Now I need to explain the poop reason. Or the fear of poop reason. In reality, developing protein losing enteropathy (PLE) may have been unavoidable, but it could have been diagnosed a lot earlier if I had just been willing to collect my poop. But it was so off my radar and I was so sure I was in the safe zone, that I just didn’t see the need to collect my poop.

When we moved to Florida two years ago, I had to change doctors. At my first appointment with my new adult congenital cardiologist, she asked me if I had ever been tested for PLE. As I gave her a confused look, she explained that the test involved a stool sample. Nope, nope, nope…not once in the 18 years he treated me did my last doctor ever ask for a poop sample. And here is this new doc, 20 minutes in my first appointment with her, asking me for this. Take some blood, I’ll pee in a cup, let’s run some normal labs and break the ice before you ask me for poop!!!

I left the appointment with very large brown paper bag that contained a poop collection kit. (Yes, there is a whole kit for this process.) I was to collect the poop at home (where it was “more convenient”…HA!). I put that bag in a cabinet and shut the door. I told my husband that I would work on finding a local lab that would take the poop sample. At that moment, I would like to say that my intentions were pure and I was committed on following thru with the stool test in a reasonable amount of time, but I’m not sure that would be true. I was traveling a lot for work and just thinking about the logistics of dropping off my specimen early one morning was more than my schedule would allow. Plus, it was gross as shit! (Pun totally intended)

A few weeks went by and the bag sat. We moved to a new house, the bag moved with us and got placed in the back of another cabinet. A few more weeks went by and the poop collection kit still went unused. Every once in a while, my husband would ask me if I was ever planning on ever doing my “poop smear” as he liked to call it. I would respond by going on this tirade about how the doctor’s office forgot to give me an order to go along with the collection kit and that without a piece of paper explaining why I was bringing them my poop, what to do with the poop and where to send the poop results, I was not going to randomly walk into a local lab with a bag of my poop. I was so adamant that I was not going to be the crazy lady carrying her poop.

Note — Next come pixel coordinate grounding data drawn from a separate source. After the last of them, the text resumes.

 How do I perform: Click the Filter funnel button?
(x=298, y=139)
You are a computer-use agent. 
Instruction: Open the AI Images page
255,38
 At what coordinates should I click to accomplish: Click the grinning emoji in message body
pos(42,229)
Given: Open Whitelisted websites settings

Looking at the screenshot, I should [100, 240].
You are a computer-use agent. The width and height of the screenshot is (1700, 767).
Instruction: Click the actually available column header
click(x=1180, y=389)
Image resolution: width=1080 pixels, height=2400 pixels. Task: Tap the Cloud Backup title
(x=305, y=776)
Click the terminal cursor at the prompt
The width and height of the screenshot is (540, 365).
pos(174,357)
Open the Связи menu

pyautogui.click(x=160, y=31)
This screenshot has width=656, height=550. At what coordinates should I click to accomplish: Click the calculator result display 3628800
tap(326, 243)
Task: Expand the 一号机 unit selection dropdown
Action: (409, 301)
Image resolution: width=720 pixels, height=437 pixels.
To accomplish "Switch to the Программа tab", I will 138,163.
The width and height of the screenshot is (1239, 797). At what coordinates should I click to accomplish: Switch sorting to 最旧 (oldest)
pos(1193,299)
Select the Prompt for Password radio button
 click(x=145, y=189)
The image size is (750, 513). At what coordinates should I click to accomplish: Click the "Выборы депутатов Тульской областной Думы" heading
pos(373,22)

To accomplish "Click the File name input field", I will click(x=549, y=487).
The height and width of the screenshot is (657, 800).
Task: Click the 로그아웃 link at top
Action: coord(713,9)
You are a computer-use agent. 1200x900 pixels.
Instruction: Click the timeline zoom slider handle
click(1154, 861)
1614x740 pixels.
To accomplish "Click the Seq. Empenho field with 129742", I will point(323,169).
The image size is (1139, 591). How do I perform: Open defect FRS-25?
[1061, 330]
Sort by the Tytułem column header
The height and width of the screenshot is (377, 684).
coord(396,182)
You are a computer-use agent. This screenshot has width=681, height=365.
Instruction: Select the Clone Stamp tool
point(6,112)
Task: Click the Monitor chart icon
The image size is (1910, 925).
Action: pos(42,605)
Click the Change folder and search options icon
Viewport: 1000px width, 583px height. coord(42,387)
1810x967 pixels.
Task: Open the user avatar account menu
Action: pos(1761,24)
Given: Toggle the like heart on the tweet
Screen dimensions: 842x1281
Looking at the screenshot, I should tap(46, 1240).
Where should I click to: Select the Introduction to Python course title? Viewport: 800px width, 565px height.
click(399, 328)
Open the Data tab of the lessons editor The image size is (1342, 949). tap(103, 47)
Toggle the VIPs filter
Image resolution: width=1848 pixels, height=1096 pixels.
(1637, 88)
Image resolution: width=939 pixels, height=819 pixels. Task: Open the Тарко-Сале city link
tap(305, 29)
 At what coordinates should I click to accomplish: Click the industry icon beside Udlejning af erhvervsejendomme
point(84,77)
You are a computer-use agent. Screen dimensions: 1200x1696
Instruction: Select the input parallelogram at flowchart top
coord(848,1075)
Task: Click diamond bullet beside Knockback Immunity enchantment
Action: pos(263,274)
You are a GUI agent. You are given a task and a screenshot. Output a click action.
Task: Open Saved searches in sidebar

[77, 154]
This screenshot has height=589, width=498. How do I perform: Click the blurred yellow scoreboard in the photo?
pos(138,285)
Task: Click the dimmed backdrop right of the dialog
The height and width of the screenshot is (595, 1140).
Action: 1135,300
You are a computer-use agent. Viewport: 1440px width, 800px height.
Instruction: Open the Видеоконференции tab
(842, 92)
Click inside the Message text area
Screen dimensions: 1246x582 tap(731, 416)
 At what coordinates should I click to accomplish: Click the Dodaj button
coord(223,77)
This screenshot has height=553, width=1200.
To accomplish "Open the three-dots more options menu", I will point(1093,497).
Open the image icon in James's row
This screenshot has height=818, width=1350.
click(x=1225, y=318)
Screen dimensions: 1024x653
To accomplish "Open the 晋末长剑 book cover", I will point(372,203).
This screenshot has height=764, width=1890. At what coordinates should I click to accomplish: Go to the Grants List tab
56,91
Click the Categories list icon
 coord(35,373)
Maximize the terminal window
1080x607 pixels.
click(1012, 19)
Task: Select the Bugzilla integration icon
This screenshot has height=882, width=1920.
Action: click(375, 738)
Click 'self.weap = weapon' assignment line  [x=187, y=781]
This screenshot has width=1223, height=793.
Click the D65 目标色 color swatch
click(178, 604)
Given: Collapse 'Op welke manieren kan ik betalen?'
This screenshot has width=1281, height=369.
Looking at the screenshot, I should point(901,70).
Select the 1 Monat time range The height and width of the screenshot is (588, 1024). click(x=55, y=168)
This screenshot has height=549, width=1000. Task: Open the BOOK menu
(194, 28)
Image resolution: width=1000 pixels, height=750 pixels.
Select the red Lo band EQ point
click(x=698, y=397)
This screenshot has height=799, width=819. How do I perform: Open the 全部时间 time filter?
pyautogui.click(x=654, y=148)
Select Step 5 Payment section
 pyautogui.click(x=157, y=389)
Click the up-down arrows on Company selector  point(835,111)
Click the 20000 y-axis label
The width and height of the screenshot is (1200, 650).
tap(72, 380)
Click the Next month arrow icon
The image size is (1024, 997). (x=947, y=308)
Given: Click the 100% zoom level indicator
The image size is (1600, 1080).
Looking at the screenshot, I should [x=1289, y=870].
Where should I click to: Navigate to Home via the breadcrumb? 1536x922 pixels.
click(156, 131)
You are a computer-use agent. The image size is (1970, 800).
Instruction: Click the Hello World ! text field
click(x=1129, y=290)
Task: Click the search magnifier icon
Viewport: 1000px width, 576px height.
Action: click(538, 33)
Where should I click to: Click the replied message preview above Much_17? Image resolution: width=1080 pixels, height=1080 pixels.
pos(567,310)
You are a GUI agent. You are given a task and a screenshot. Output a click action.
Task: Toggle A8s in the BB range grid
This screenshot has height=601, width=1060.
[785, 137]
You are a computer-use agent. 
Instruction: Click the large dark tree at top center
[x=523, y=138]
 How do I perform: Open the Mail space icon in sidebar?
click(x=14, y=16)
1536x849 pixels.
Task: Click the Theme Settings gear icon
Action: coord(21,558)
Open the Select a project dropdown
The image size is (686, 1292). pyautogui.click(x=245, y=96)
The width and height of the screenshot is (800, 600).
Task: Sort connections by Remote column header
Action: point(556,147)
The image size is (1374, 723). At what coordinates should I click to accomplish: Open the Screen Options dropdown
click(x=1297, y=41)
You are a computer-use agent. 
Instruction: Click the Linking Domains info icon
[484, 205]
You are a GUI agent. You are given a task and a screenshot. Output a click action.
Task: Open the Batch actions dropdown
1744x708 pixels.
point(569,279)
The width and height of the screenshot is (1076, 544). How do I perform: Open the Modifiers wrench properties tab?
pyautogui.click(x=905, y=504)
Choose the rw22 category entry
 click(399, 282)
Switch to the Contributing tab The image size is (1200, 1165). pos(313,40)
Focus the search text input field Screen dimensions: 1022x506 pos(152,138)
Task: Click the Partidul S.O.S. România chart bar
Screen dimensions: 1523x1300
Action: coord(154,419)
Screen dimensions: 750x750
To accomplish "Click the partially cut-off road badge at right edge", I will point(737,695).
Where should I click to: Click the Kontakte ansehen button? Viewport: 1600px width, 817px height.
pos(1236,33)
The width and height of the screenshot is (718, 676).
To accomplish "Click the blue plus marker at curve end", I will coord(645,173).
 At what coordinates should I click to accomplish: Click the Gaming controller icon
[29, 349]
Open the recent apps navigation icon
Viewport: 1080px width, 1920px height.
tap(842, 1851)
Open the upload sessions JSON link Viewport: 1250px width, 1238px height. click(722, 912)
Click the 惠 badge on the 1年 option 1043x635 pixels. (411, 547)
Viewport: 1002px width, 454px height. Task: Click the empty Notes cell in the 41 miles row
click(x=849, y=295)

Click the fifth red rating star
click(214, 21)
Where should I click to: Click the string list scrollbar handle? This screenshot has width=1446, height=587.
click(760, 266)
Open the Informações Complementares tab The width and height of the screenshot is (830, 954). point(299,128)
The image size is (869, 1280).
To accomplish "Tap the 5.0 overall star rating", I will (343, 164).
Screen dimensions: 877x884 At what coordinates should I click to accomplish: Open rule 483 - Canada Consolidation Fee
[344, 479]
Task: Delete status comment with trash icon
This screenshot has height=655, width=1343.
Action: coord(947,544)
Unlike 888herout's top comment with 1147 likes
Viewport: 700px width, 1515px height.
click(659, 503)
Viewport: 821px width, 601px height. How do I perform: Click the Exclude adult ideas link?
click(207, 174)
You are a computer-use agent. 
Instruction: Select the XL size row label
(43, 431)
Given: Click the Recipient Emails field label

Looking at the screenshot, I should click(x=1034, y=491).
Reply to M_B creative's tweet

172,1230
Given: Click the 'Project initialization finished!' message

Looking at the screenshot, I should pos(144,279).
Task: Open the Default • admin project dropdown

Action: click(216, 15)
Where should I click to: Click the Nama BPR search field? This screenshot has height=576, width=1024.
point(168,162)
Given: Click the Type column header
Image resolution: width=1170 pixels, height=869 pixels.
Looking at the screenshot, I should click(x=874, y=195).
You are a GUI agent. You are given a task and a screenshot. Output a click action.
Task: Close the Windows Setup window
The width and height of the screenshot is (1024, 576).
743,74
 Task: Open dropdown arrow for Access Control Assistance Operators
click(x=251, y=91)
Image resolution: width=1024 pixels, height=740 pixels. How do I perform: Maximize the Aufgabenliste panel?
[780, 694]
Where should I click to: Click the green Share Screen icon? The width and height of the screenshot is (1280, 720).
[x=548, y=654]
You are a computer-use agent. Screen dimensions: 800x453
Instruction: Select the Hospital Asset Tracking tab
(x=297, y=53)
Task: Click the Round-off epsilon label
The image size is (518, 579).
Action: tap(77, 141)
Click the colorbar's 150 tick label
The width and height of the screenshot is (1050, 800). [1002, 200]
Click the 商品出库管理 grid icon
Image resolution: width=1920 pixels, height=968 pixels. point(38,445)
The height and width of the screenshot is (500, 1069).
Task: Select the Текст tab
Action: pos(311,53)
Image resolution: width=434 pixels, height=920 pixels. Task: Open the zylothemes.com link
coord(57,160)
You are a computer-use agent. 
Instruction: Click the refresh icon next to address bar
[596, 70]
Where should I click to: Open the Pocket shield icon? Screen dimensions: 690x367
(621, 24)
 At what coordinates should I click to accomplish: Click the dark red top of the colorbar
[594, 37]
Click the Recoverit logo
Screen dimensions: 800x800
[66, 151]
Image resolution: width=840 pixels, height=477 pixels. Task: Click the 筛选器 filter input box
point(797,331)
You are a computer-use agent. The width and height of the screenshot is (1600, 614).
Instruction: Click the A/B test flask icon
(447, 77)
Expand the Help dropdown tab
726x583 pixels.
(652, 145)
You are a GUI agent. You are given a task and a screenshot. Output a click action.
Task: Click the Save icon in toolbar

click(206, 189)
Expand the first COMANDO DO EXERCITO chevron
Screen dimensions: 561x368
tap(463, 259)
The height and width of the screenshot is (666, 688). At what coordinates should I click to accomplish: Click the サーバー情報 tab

Would you believe that a year and half went by with my poop collection kit collecting dust? It’s actually still sitting in the cabinet. I never used it. I was two weeks from seeing my cardiologist about my symptoms and I really truly did plan on getting the test done before that appointment. But I waited too long, let myself get too sick and end up hospitalized and had to have a poor underpaid patient care tech collect my poop for me. I had to watch her walk by carrying it while avoiding all eye contact with me. Which was way more embarrassing than just being a big girl who collected her own poop.